Parity with other language ecosystems#
The table summarizes where the platform is language-aware for mainstream ecosystems, where PowerShell stands, and which PSModule piece closes the gap or what the platform still needs to provide.
| Capability | Native for mainstream languages | PowerShell today | PSModule piece or gap |
|---|---|---|---|
| Version-selecting setup action | setup-node, setup-python, setup-dotnet |
No official setup-powershell |
Install-PowerShell |
| In-workflow scripting client | actions/github-script (JS only) |
None | GitHub-Script |
| First-party API SDK | Octokit (JS, .NET, Ruby) | None official | GitHub |
| Lint and test in CI | Bundled linters, framework runners | PSScriptAnalyzer, Pester | Invoke-ScriptAnalyzer, Invoke-Pester |
| Static analysis / code scanning | CodeQL for 10 languages | Not supported | Gap: PSScriptAnalyzer to SARIF |
| Dependency updates | Dependabot (npm, pip, NuGet, …) | Not for .psd1 / PSGallery |
Gap: native ecosystem; interim updater |
| Dependency graph / SBOM | Manifests parsed automatically | Manifests not parsed | Gap: Dependency Submission API |
| Security advisories | GHSA for npm, NuGet, pip, … | No PowerShell ecosystem | Gap: platform advocacy |
| Publish from CI | OIDC trusted publishing | API key only | Publish-PSModule; gap: OIDC |
| Package registry | GitHub Packages (npm, NuGet, …) | No first-class registry | Gap: PowerShell registry |
| Release automation | release-drafter, semantic-release | Label-driven | Release-GHRepository |
Where to take this#
The gaps split into two kinds of work, matching how we operate:
- Build it.
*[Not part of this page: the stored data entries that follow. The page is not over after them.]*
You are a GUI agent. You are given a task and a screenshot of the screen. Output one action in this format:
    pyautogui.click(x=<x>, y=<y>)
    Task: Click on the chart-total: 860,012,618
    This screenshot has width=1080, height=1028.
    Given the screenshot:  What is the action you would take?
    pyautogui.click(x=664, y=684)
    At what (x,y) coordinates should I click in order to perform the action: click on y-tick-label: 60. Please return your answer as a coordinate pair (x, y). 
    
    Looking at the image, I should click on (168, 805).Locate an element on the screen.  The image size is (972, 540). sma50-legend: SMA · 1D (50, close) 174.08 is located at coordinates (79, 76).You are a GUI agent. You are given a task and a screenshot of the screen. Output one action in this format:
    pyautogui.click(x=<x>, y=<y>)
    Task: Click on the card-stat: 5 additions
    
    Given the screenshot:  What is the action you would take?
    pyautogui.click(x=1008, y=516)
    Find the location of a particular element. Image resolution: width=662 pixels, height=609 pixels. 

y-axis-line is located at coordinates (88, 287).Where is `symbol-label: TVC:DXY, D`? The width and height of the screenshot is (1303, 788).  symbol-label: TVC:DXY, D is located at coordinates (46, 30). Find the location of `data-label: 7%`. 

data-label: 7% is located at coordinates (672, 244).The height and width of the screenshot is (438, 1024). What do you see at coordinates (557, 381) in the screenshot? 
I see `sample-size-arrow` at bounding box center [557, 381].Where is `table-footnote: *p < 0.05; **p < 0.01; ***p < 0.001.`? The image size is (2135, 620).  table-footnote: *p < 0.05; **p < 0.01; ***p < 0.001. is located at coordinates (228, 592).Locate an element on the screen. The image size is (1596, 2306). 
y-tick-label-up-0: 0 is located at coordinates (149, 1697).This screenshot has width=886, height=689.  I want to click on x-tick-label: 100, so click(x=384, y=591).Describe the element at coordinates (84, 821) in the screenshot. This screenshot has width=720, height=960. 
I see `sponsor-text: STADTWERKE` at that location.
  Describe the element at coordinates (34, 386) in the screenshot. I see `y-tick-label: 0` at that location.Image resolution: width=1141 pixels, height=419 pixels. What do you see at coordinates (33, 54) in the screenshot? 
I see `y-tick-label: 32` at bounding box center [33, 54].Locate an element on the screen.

Where a public API exists, we close the gap ourselves with a module or action: SARIF upload from PSScriptAnalyzer, dependency submission for module manifests, module caching for
Install-PowerShell, and attestations on published modules. - Advocate for it. Where only the vendor can deliver — a native Dependabot ecosystem, a PowerShell Gallery entry in the Advisory Database, CodeQL support, OIDC trusted publishing, and a first-class package registry — we raise it with GitHub, Microsoft, and the Gallery, and ship a working interim in the meantime.
New parity gaps and concrete bets are tracked as initiatives under the mission.